Er wordt al lang nagedacht over het ontstaan van het Nederlandse landschap. Aanvankelijk was de verklaring hiervoor van metafysische aard; het was God zelf geweest die met gulle hand heuvels, zand en rivieren had uitgestrooid. En zo niet, dan waren ze wel ontstaan als gevolg van de zondvloed. Maar langzaamaan wierpen de rotsblokken en zwerfstenen uit verre gebergten, de fossielen van verdwenen dieren maar ook exotische vondsten uit de koloniën, ongemakkelijke vragen op die niet meer in het bijbelverhaal pasten.

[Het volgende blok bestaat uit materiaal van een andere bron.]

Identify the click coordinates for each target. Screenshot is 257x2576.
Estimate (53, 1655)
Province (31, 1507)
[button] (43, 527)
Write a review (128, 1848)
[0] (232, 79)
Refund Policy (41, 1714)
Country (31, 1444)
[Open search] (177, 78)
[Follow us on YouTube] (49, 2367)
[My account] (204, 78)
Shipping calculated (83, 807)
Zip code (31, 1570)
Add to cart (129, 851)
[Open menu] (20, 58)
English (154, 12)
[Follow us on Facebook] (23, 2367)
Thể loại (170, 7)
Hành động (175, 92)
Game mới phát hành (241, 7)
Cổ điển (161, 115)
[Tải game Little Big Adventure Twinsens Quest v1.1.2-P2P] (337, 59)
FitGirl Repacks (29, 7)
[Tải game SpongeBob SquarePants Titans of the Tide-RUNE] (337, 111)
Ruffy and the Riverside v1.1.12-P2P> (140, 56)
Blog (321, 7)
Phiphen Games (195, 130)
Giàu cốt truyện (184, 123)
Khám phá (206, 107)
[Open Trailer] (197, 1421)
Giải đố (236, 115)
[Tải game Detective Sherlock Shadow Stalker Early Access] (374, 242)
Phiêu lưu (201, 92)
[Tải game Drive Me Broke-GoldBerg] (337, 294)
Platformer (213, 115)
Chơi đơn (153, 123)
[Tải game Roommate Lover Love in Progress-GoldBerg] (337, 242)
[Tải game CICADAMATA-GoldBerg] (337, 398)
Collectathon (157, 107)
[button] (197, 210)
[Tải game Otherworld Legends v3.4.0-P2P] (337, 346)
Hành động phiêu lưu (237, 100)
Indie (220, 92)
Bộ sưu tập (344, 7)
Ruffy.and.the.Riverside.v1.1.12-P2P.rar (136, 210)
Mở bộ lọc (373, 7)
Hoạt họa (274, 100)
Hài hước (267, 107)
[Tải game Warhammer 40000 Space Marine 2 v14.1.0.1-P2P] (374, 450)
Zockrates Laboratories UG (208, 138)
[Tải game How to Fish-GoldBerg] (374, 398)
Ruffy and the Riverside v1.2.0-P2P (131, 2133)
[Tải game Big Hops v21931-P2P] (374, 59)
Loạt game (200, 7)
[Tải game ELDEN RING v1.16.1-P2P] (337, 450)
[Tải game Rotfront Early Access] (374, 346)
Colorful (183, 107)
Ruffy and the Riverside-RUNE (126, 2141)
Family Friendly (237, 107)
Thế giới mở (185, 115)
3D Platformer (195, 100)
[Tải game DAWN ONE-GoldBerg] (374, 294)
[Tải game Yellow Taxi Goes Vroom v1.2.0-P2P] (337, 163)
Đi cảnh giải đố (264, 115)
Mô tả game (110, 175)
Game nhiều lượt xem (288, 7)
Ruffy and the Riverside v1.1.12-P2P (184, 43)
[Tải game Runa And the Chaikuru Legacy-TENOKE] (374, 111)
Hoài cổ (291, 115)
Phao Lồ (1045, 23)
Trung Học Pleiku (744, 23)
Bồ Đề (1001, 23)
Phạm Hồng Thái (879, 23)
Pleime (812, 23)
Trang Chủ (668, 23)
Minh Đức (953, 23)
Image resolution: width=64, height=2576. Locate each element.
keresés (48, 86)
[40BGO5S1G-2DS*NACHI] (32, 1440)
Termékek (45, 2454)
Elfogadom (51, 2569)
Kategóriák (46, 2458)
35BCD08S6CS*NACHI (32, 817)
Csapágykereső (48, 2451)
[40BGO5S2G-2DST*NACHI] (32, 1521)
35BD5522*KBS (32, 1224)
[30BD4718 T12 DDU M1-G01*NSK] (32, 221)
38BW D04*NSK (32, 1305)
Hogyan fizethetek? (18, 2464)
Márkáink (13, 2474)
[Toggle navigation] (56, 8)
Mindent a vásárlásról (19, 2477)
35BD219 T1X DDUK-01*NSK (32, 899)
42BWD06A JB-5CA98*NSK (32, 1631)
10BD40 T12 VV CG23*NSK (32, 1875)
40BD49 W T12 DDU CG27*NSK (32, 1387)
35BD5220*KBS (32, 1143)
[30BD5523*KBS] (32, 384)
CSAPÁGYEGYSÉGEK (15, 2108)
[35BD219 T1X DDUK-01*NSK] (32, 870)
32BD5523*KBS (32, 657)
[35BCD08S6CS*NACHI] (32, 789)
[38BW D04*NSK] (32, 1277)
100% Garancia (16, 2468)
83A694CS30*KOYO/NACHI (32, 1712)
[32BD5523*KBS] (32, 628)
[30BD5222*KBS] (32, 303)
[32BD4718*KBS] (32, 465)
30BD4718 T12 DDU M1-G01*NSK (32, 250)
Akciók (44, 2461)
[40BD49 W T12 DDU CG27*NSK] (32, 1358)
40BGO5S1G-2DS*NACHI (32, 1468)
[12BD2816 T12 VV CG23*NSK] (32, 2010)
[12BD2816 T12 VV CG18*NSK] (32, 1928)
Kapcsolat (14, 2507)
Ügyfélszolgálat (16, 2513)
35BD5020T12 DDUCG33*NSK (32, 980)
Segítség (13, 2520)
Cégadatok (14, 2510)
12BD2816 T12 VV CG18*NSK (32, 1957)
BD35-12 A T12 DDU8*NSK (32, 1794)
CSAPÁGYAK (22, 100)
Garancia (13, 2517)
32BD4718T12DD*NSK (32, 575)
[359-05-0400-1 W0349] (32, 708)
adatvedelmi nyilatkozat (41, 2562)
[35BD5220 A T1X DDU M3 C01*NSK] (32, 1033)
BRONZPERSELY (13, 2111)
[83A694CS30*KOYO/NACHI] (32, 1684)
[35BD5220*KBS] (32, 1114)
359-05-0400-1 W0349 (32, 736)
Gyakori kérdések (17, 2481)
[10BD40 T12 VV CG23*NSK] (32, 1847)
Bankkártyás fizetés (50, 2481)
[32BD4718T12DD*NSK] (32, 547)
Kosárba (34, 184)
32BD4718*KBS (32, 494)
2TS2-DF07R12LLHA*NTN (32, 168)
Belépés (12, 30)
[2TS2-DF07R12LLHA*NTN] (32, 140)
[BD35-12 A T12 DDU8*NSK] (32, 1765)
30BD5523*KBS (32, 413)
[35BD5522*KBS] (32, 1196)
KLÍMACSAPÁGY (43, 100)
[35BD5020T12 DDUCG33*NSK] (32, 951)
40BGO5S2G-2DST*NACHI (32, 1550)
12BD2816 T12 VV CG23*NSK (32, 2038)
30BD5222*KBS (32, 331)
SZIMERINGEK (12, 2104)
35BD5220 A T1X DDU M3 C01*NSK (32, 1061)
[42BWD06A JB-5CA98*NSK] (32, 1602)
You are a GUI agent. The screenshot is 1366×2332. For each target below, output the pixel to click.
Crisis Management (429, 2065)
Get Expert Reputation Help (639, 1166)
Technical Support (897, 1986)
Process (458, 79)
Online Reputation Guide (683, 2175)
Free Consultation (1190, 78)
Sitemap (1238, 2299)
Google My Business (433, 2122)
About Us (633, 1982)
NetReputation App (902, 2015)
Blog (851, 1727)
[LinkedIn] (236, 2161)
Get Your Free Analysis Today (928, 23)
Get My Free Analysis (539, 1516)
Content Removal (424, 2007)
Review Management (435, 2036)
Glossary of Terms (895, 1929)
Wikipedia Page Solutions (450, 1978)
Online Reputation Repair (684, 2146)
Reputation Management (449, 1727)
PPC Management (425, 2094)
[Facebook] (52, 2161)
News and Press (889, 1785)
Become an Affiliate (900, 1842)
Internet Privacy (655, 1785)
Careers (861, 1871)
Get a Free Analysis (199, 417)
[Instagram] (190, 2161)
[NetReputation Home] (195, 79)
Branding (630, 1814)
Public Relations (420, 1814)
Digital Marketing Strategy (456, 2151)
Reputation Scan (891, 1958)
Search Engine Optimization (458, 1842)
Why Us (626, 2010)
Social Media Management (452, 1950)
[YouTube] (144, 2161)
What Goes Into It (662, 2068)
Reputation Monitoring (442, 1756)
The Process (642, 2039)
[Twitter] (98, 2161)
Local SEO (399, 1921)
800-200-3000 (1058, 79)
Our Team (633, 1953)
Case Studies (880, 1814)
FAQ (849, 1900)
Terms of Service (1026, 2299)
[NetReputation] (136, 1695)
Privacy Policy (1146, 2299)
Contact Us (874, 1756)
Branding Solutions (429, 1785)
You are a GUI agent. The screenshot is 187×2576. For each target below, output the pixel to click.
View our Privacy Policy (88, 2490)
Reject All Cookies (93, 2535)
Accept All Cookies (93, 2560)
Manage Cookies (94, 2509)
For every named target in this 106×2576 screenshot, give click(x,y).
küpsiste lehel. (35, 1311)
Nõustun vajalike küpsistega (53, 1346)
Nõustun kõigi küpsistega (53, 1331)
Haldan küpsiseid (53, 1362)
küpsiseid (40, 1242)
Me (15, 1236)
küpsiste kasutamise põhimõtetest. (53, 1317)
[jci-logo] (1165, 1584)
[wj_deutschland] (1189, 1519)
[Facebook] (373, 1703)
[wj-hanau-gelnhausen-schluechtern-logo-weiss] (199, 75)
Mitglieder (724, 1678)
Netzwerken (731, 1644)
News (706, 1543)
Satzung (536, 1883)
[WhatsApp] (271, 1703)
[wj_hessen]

In de negentiende eeuw krijgt het denken over de geologische ontstaansgeschiedenis een voor ons herkenbaar fundament. We wandelen mee met de eerste wetenschappers die toen bodemonderzoek deden, zoals de geologen Stratingh (1804-1876) en Staring (1808-1877), de hydroloog Harting (1812-1885), de zoöloog Hartogh Heijs van Zouteveen (1841-1891) en de geoloog Jan Lorié (1852-1924). Hun denkbeelden werden beïnvloed door filosofen en natuurwetenschappers als Descartes, Spinoza, Huygens, Newton, Buckland, Lyell, Agassiz en Darwin. Op drie vrijdagen bewandelen we:
- de Lemelerberg (Overijssel), (Winand Staring)
- de Eemvallei (Utrecht), (Pieter Harting)
- het Uddelermeer en omgeving (Gelderland) (Hartogh Heijs)
Tijdens de wandelingen bespreken we hoe met geologisch onderzoek een radicaal ander wereldbeeld ontstaat, waarin de rol van de mens tot zeer tijdelijke proporties wordt teruggebracht, maar tegelijkertijd zelf een geologische factor wordt.